Espesas montañas de desechos orgánicos se erigen en el área de descarga de la Central de Abasto, el mercado mayorista de productos de consumo más grande del mundo. Alrededor de las 14 horas, cuando la actividad comercial del día se agota, se acumulan los primeros montones.

Los dueños de las grandes bodegas desechan calabazas abolladas, jitomates blandos, manzanas con manchas, sandías que no llegan intactas a la venta… Frutas y verduras imperfectas serán apiladas sobre un piso de concreto, entre tráileres y camionetas de carga.

Lo que es rechazado por quienes consumen productos “de primera calidad” pronto será aprovechado por otros: decenas de personas que cada tarde acuden a este lugar de la delegación Iztapalapa. Diestros, se sumergen entre el multicolor de los desperdicios que, al contacto con el sol, agrian la atmósfera.

Lidia, vecina del lugar, es una de las recolectoras. El salario de su marido, obrero en una fábrica de plásticos, no alcanza para dar de comer a cinco bocas, incluidas las de tres infantes. Las manchas blancas de su piel, su deteriorada dentadura y su remendada vestimenta reflejan sus carencias.

Cuando el reloj marca las 17 horas, la mujer ha tomado lo suficiente para rellenar dos bolsas de rafia: alimentos que serán para el consumo familiar y también para vender entre los conocidos.

Con los bultos cargados sobre los desnudos hombros, Lidia refiere que la necesidad ha diluido la pena que al inicio experimentó por recurrir a este tipo de pepena: “No hay de otra”. Y es que el salario mínimo que percibe su esposo, sumado a lo que obtiene por las horas de trabajo extra, no alcanza para sobrevivir.
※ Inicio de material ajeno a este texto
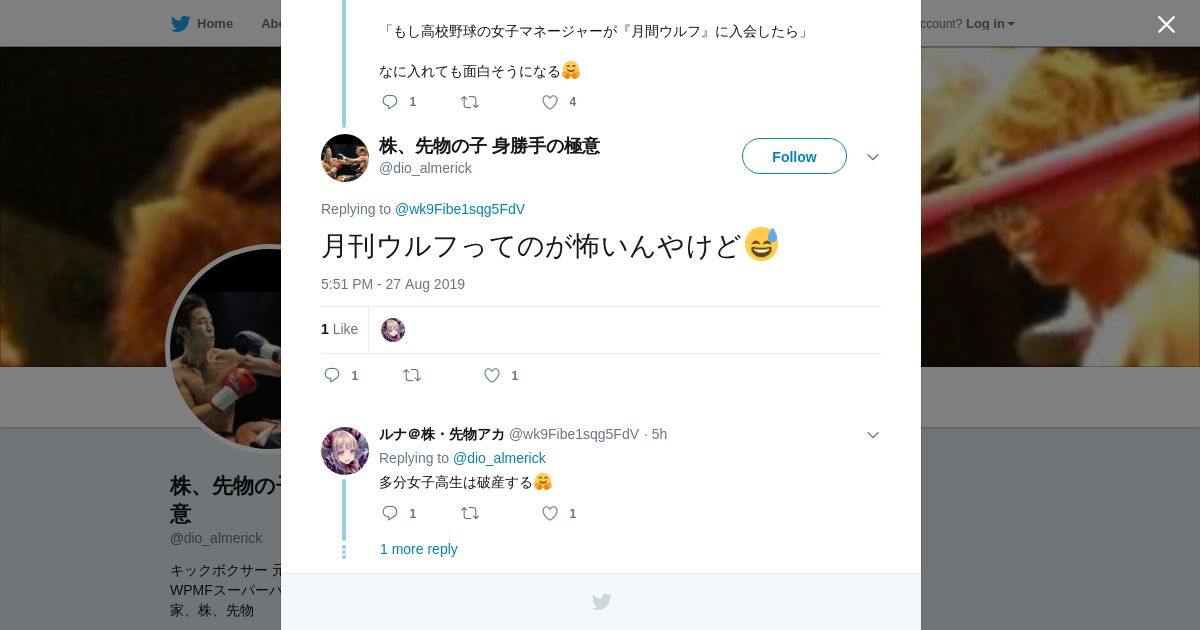The image size is (1200, 630).
Task: Click the @dio_almerick mention link in ルナ's reply
Action: point(499,458)
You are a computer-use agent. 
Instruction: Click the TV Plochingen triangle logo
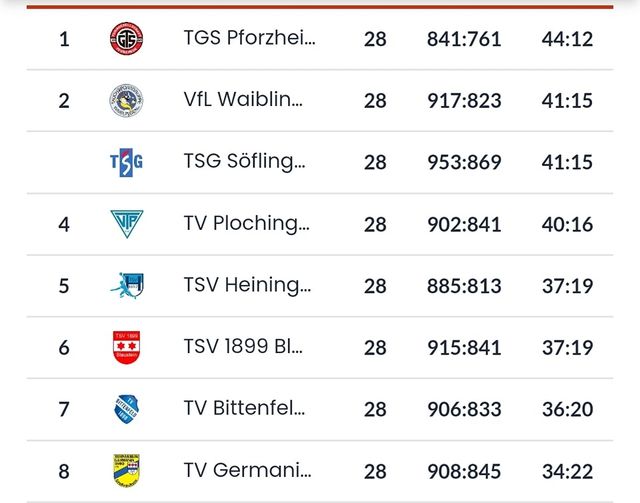point(126,224)
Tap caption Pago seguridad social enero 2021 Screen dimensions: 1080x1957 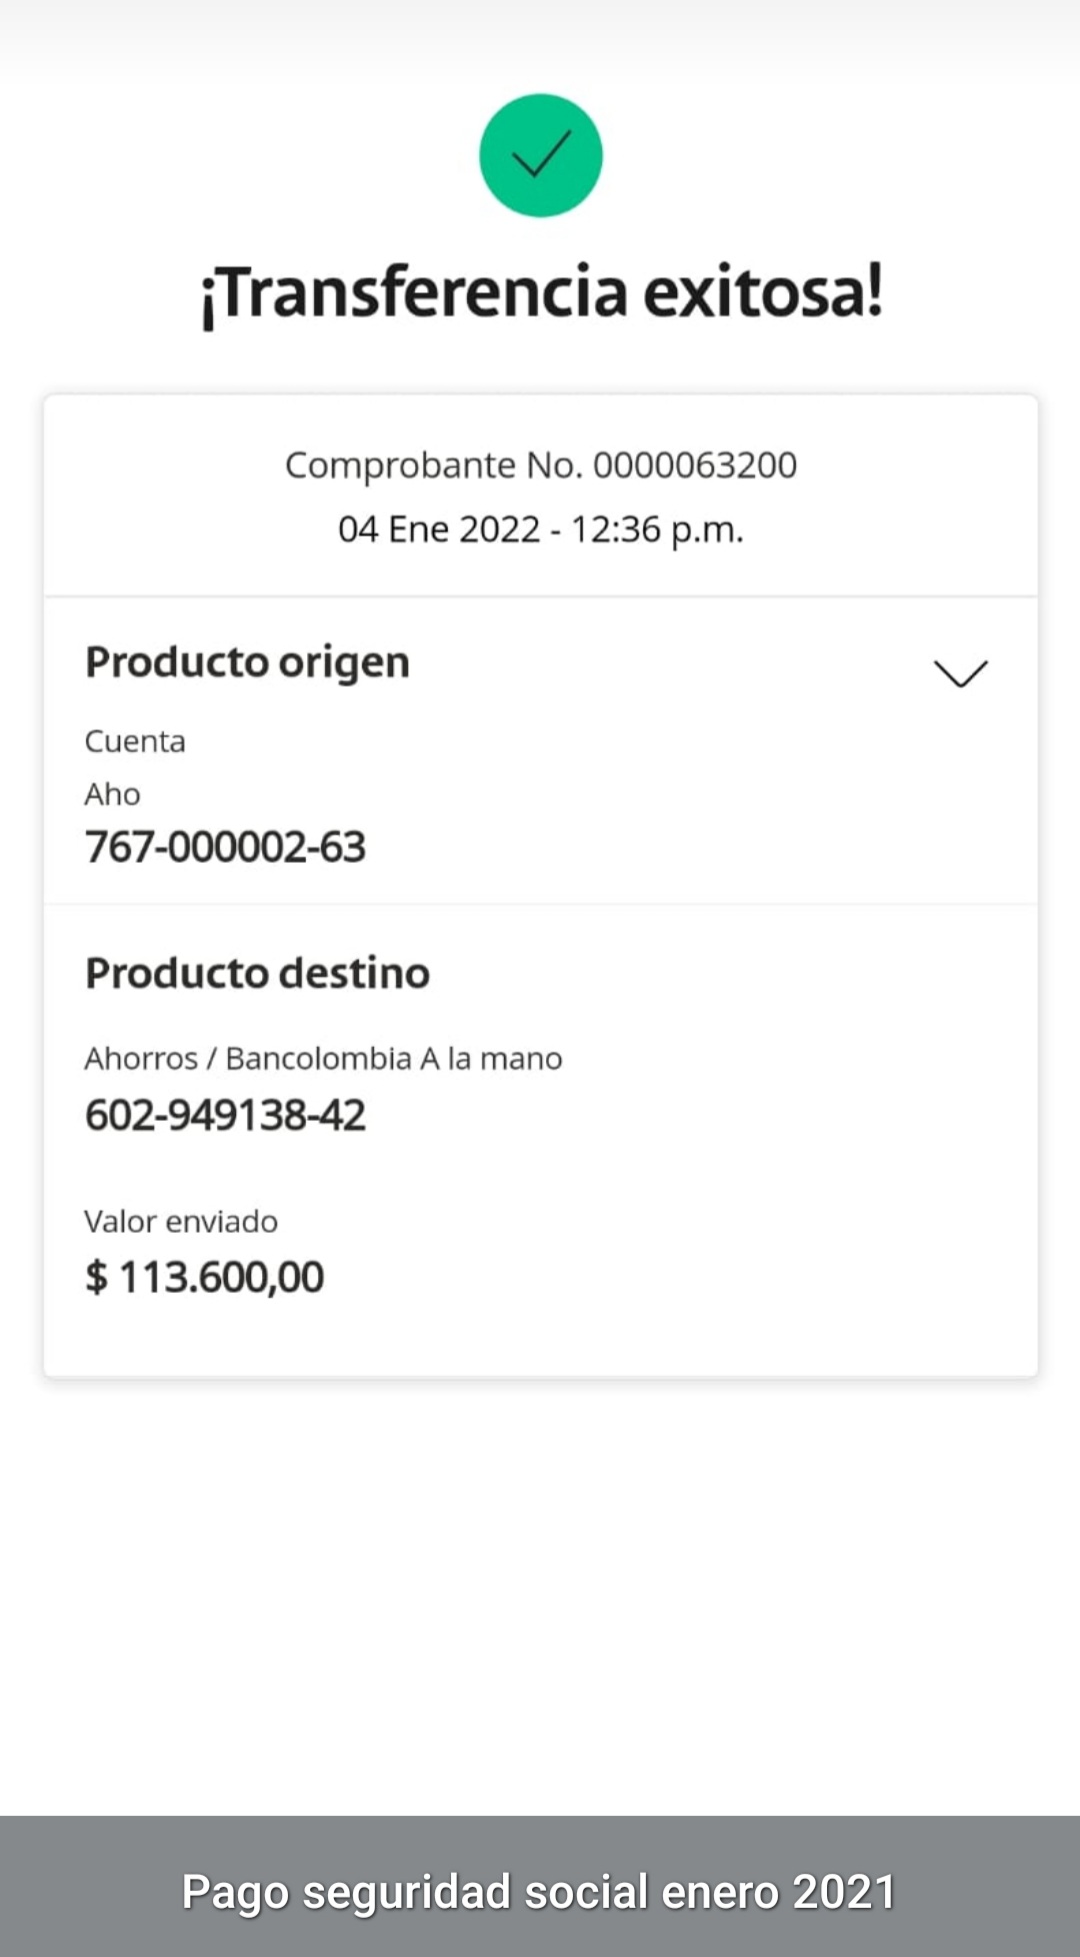point(538,1891)

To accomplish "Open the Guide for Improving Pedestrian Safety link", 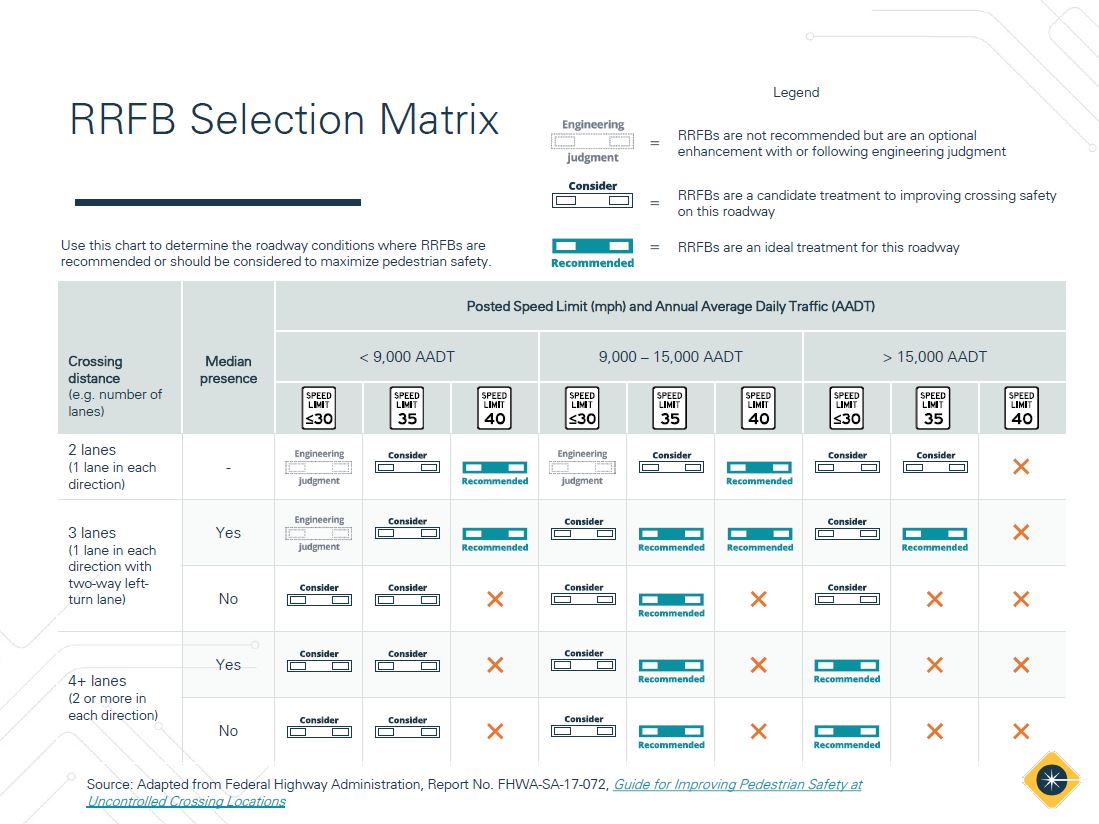I will (737, 785).
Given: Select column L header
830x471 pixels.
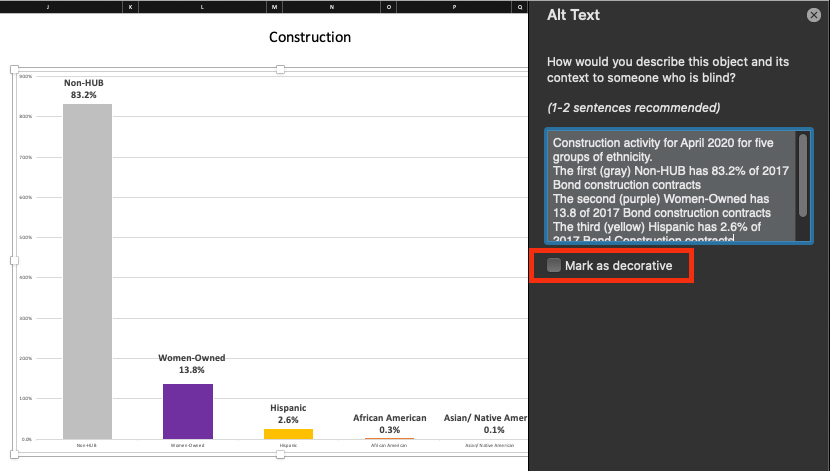Looking at the screenshot, I should tap(203, 6).
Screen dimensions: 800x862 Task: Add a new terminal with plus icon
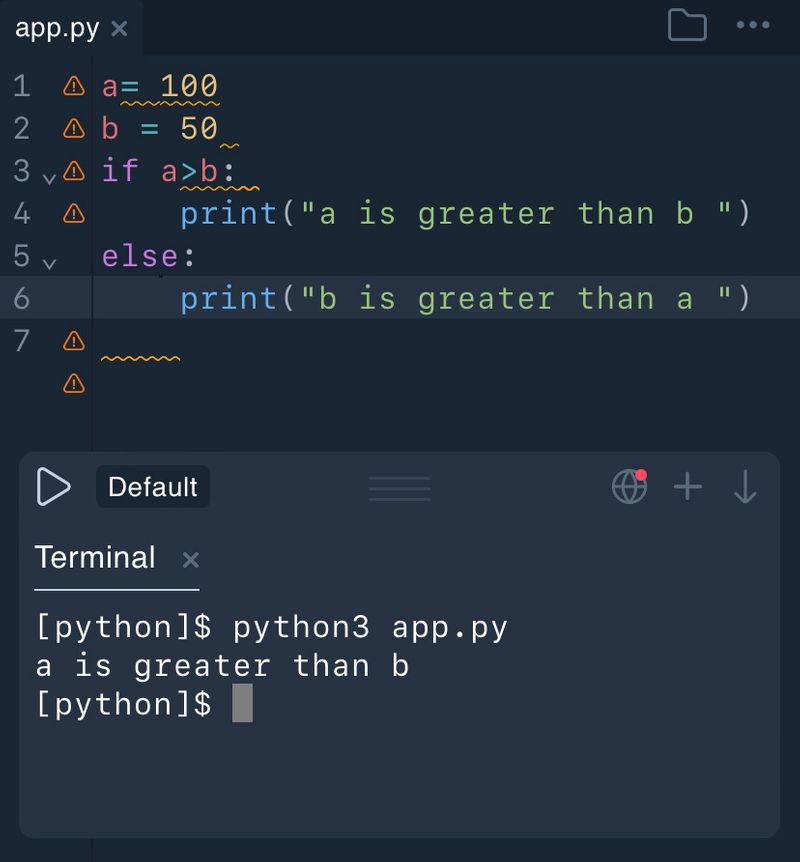(688, 487)

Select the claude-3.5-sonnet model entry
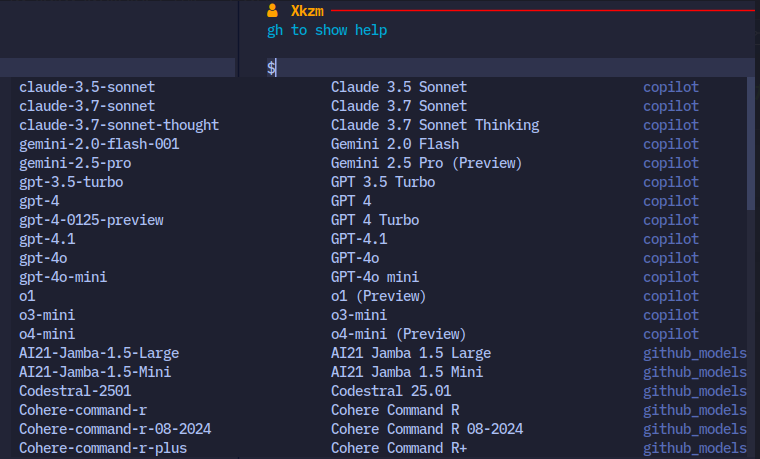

De acuerdo con economistas de la Universidad Nacional Autónoma de México (UNAM), cada vez son más las personas que, como consecuencia de la pérdida del poder adquisitivo de los salarios, recurren a este tipo de prácticas. Dejar de comprar con la misma frecuencia y calidad, incorporar a otros de sus miembros al mercado laboral, migrar o incursionar en la economía informal, son otras de las medidas adoptadas por las familias mexicanas en aras de la subsistencia.

Con el objetivo de documentar este fenómeno –de cómo, año con año, los precios de los alimentos aumentan más que los salarios nominales–, los integrantes del Centro de Análisis Multidisciplinario (CAM) de la UNAM llamaron a la población mexicana a responder, entre el 4 y 12 de abril pasados, el cuestionario sobre precios de productos básicos. El instrumento de 40 preguntas fue levantado en mercados, tianguis y supermercados. Al final, 11 entidades de la República Mexicana fueron parte de la muestra. En los próximos días, el CAM dará a conocer el informe completo.

En entrevista con Contralínea, Luis Lozano Arredondo, director del CAM, que tiene su sede en la Facultad de Economía ubicada en Ciudad Universitaria, refiere algunos de los hallazgos del trabajo de campo.

De las respuestas obtenidas se desprende que de 1987 a abril de 2014, la pérdida acumulada del poder de compra del sector asalariado en México ha sido de 78.52 por ciento sin posibilidad de recuperación.

El hecho no sólo ha significado la precarización del nivel de vida de la clase trabajadora mexicana a lo largo de estos 27 años, sino la constante violación del mandato constitucional que establece que “los salarios mínimos generales deberán ser suficientes para satisfacer las necesidades normales de un jefe de familia, en el orden material, social y cultural, y para proveer la educación obligatoria de los hijos”.

Contrario al contenido de la publicidad difundida en medios de comunicación, los investigadores del CAM descubrieron, asimismo, que es en los supermercados en donde el conjunto de los 38 alimentos que integran la Canasta Alimentaria Recomendable (CAR) es más caro hasta por 44 pesos.

Así, mientras en el tianguis el costo de estos bienes asciende a 172.44 pesos y en el mercado a 193.52, el precio promedio de la CAR en el supermercado es de 216.55 pesos.

Luis Lozano refiere que la pérdida del poder adquisitivo de la clase trabajadora mexicana responde a diversos factores: a una política mundial de sobreexplotación del capital que concibe al salario como un gasto y, por tanto, busca a toda costa disminuirlo, a que el grueso de los líderes sindicales en el país no representan los intereses de sus agremiados y a la política laboral “antitrabajador” que ha distinguido al Estado mexicano.